A venda de bovinos que deviam estar para criação não pára de crescer, como o PÚBLICO comprovou num leilão de gado em Portalegre. Alguns agricultores admitem mesmo a hipótese de, no próximo ano, haver “muito menos” carne nacional nas prateleiras dos supermercados e nos frigoríficos dos talhos e temem que os produtores com mais dificuldades comecem a abandonar os animais.

Queixam-se ainda da falta de apoio do Governo, que “só agora abriu as candidaturas para os apoios” e de “uma má negociação da Política Agrícola Comum (PAC)” por parte da ministra da pasta, Maria do Céu Antunes, “que ainda vai penalizar mais os agricultores”.

“Muitos não vão sobreviver”

Na herdade da Cabeça Gorda, na freguesia de Veiros, no concelho de Estremoz, António Martelo, 54 anos, olha com visível tristeza para uma parte do terreno de pasto que se espalha por alguns dos cerca de 500 hectares da sua propriedade. “Por esta altura, o pasto devia estar pela altura do joelho e está como se vê”, diz. E o que se vê é erva “morta” e seca, sem um ponto de verde que sirva para os bovinos mastigarem.

“Não tenho memória de uma seca tão terrível. Em Dezembro do ano passado, as fortes chuvadas causaram estragos em várias culturas e inundaram os pastos. Daí para cá quase não choveu. Passaram seis meses, vamos entrar no Verão e não vai haver água seguramente durante mais quatro meses. Muitos [agricultores] não vão sobreviver. Não lhes resta nada mais do que vender o gado, porque não têm comida para lhe dar. Até já me falaram que alguns estão a vender as propriedades”, afirma este engenheiro agrónomo.

https://www.publico.pt/2023/04/21/azul/noticia/quase-80-territorio-portugal-continental-ja-situacao-seca-2047012

O agricultor, que faz produção biológica e tem actualmente cerca de 150 cabeças de gado bovino, conhece bem a “situação terrível” que os agricultores do Norte alentejano estão a viver. Não só gere a sua propriedade como tem uma empresa de consultoria rural que presta serviços a 47 explorações, que vão “desde a Amareleja a Idanha-a-Nova”.

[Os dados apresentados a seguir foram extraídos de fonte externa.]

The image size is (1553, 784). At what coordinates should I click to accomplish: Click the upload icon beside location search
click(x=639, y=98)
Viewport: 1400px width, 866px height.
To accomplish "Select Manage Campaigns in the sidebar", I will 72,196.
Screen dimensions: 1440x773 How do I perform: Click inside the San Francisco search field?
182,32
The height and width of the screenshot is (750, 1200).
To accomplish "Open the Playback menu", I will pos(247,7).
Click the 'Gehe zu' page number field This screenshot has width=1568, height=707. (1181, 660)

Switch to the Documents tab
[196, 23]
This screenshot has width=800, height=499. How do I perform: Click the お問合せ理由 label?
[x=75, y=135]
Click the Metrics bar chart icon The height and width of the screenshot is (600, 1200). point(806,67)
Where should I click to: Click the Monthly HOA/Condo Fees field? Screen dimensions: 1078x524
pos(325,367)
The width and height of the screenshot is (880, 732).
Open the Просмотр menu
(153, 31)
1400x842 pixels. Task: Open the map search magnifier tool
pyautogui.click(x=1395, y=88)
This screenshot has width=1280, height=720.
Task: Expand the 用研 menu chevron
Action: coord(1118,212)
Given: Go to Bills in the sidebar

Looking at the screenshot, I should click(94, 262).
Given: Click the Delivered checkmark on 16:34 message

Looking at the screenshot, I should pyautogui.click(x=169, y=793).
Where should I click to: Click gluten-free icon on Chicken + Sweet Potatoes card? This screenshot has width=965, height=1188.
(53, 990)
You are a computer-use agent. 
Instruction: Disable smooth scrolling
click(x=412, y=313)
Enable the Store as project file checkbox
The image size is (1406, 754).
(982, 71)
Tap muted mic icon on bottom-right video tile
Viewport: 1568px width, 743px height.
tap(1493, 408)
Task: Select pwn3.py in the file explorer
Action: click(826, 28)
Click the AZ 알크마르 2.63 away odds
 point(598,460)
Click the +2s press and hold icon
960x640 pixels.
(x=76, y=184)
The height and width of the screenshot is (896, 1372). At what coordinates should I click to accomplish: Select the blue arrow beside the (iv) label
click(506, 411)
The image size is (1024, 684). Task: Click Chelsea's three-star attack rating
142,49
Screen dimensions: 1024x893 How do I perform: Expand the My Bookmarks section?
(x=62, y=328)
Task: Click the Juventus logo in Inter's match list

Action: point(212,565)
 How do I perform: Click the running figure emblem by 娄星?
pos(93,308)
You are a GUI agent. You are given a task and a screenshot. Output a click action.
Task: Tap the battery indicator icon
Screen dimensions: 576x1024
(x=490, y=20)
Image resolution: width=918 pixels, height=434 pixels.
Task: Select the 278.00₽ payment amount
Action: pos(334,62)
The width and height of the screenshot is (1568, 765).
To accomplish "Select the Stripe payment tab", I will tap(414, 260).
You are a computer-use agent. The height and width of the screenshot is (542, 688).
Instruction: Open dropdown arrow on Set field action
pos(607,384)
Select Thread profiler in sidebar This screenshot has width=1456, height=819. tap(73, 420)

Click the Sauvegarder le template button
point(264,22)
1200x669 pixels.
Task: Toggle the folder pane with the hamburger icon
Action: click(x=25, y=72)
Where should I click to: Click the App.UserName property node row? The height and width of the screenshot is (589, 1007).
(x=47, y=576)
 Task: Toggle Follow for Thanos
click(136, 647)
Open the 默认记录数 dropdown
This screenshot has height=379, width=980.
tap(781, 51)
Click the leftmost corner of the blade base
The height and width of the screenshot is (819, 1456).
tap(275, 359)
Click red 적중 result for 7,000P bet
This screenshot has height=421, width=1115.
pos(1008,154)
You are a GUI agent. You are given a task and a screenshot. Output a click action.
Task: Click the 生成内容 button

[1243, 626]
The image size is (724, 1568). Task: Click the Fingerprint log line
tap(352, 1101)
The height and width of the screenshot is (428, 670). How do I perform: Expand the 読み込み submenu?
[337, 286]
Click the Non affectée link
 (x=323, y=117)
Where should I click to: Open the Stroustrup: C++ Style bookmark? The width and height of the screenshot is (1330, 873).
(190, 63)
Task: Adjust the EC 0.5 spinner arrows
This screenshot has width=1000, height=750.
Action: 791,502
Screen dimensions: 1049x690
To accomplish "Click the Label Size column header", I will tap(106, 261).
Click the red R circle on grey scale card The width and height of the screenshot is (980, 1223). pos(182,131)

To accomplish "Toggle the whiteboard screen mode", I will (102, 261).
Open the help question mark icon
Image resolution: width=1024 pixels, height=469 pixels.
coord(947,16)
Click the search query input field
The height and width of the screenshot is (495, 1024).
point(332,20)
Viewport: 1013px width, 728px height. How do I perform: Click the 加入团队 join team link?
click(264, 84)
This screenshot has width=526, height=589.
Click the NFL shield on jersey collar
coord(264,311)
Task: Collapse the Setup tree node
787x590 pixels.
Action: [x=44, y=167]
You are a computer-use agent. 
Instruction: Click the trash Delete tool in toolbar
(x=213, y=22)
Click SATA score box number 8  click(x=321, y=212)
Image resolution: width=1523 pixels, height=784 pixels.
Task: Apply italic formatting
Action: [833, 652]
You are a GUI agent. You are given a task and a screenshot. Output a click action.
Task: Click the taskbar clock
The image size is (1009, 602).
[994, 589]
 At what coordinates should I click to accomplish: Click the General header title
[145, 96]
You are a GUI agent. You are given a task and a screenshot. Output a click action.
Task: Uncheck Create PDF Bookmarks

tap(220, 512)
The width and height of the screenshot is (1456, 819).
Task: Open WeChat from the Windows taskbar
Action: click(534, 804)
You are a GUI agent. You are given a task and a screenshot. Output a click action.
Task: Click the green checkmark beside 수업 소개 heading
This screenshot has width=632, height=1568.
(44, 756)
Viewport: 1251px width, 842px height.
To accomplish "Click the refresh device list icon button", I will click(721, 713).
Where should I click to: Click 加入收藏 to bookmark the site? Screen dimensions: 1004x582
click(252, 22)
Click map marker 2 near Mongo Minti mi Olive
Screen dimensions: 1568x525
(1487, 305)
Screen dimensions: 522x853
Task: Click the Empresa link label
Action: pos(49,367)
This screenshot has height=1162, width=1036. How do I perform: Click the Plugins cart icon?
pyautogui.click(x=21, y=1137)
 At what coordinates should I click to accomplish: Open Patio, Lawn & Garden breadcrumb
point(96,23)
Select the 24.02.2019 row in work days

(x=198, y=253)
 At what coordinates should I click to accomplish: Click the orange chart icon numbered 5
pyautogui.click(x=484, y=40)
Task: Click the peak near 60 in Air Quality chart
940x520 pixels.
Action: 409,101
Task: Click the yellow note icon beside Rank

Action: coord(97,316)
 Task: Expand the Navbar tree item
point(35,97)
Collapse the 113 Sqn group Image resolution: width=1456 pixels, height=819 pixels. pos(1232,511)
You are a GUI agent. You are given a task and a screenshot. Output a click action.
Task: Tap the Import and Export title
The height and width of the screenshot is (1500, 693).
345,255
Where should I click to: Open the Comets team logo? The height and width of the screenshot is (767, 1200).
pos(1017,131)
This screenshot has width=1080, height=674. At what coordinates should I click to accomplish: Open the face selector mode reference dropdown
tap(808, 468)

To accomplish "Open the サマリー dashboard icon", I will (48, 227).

“Quem não tem um pé-de-meia — e são muitos — está a passar por dificuldades terríveis. Uma vaca come cinco quilos de feno e dois quilos de farinha por dia. Num número redondo, alimentar um animal custa dois euros por dia. E o problema é que, mesmo quem tem algum dinheiro, não encontra alimentação à venda no mercado. Está tudo esgotado”, garante.

António Martelo diz ter conhecimento de alguns agricultores que estão a vender os animais mais velhos, “mas não estão a adquirir animais de substituição”. “Sem estes animais, no futuro vai faltar carne no mercado e Portugal só produz cerca de 50% da carne de bovino que consome. E o pior vai ser quando os produtores começarem a abandonar os animais. E isso, se não se tomarem medidas, vai começar a acontecer”, acrescenta.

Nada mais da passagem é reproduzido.